I've crossposted this to sci.engr.joining.welding. There's no real
electrical principle involved here, unless the current through sea water
somehow damages one of those auto-darkening hood lenses.
Good Luck!
Rich
Yes, there is an electrical principal, the electric current passing
through the salt water to the ground (the current will take every
available path) will greatly increase the rate that the chrome corrodes
off the brass parts of your helmet. If you happen to have one of the
really nice all SS helmets, this may not be an issue. I don't believe
anyone uses auto dark lenses for UW welding.
Well, you could theoretically mount it inside the helmet, after all you
already have an intercom in there and the water is hopefully not in
there since if it is, you have a problem.
Really? When I was growing up, principals were just regular old human
beings.
Actually they do.
A few years back a company came out with a Autodark lens for Underwater
wet welding.
Oh yeah, also if you get your body between the ground and the
electrode, in salt water, while the knife switch is closed...
...YOU ARE DEAD!!!.
Not kidding.
I teach welding at the Divers Institute of Technology.
In fresh water you just get a small electrical shock, but in salt water
it is lethal.
Also all underwater wet welding is performed in the DC Electrode
Negative polarity to prevent electrolysis from stripping metals from
around you and applying them to your weldment.
The greatest erosion occurs at the bronze jaws of the electrode holder.
The autodark lenses designed for underwater use have all the
electronics completely sealed in silicone rubber.
No you can't.
It would violate all safety guidelines by IMCA and the ADC.
You can't have anything inside the hat that wasn't part of it's
original design.
Any dive supervisor who allowed it would be fired and have his card
pulled.
Same goes for ipods.
In the old oilfield, a good diver had two hats. One for welding and
cutting, and the other for regular diving. Cutting underwater is an
electrical process that will corrode the coatings off the helmets and masks.
Steve
It is only necessary to wear a lens when welding underwater if you are very
close to the arc because the water diffuses enough of the UV rays that if
your head is more than one foot from the arc, the intensity isn't enough to
burn your retinas.
Also, in underwater welding, there is no movement or watching the puddle.
Moving the rod only allows water to get between the rod and base metal, and
it instantly cools the puddle. "Underwater welding" is done with a self
consuming technique where you crank up the power, put the rod in the crack,
and just push it in as you feel it consumed. usually at about a 45 degree
angle.
Unless you isolate the weld area from the seawater by a subsea pod of some
type of gas, welding underwater with instant quenching is only slightly
better than holding things together with hose clamps or bungees. And even
with a subsea isolation environment, there are all manner of variables that
affect the weld, i. e. humidity, the shielding gas, and inclusions that will
affect the x ray or whatever test is required to certify the weld.

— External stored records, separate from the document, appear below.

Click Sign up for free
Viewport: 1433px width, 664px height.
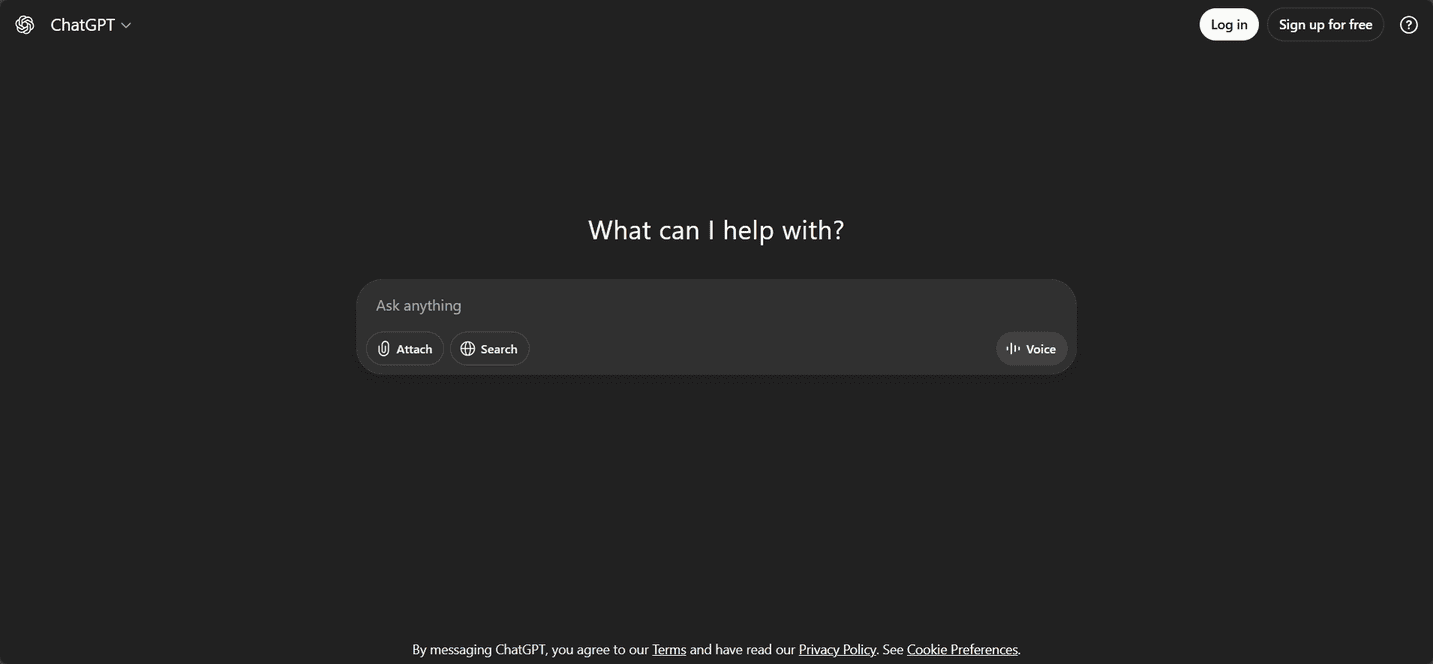click(x=1325, y=25)
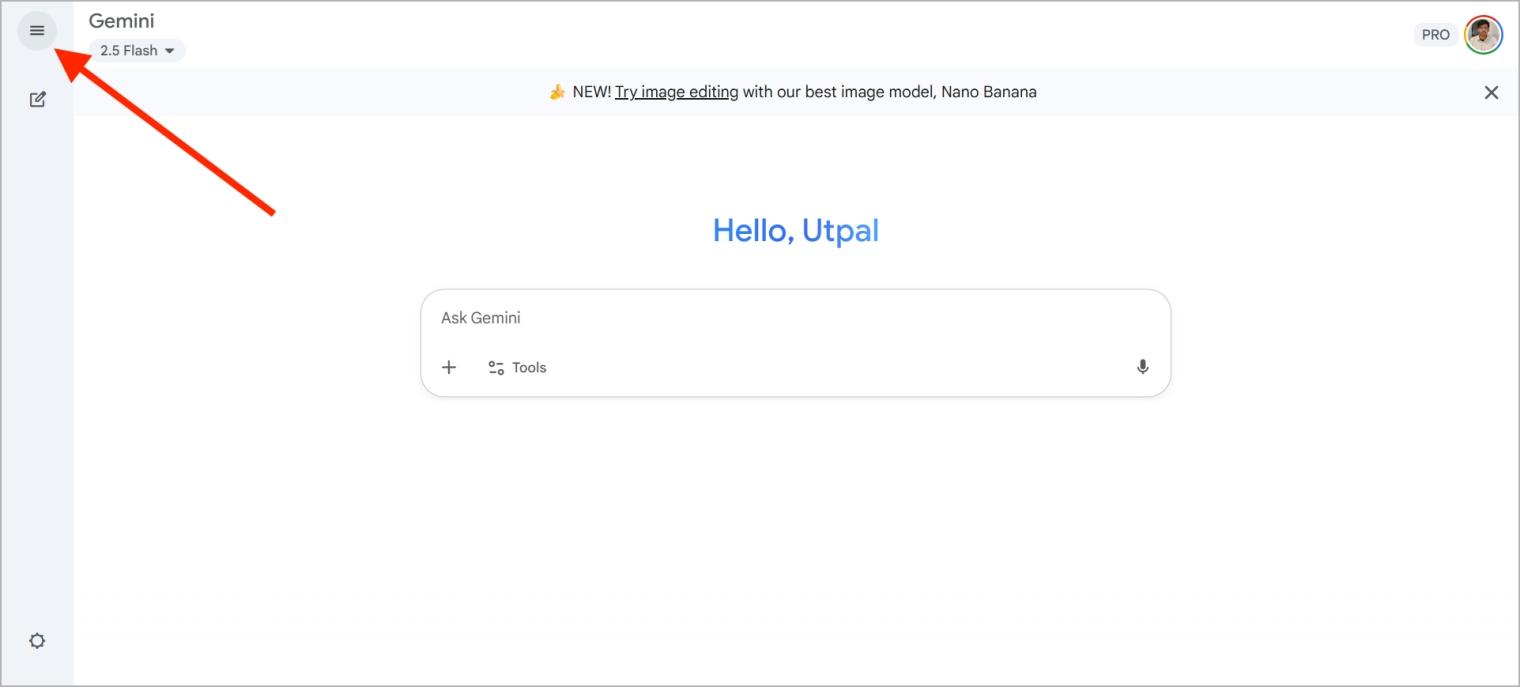Click the empty middle of the left sidebar
The height and width of the screenshot is (687, 1520).
click(37, 370)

It just isn't done a whole lot. Some, yes, but not a whole lot. Most
things are brought up, welded, and then taken back down. Or at least that
was the way we did it for eight years.
Steve, an ex hard hat diver.
Intercoms in a good helmet consist of speakers dipped in rubber. The cheap
common way is a condom wrapped around the speaker, and held in place with a
rubber band.
Factory speakers are good, and last a good while, but the cost of
replacement is so high that when the original set goes out, they are usually
replaced by the lesser units, which are far cheaper, and easier to get in
the field.
Steve
And tested to what depth? I doubt you could find a depth test rating on one
of those. I know I have seen good high dollar watches that were "tested" to
330 feet or something ridiculous, and didn't hold. I had an Omega that I
spent big bucks on, and only wore it topside, never exposing it to pressure
of more than 1 atm. Brought it to the jeweler when it wouldn't work, and he
said the in side was all corroded and flat worn out. Real commercial divers
don't wear a watch. They are another thing to hang up, they are easy to
lose, you can't see the thing 90% of the time, and the surface radio man and
dive master keep track of your time anyway.
Steve
That's odd to hear, Ernie. We got zapped a lot, sometimes pretty heavy.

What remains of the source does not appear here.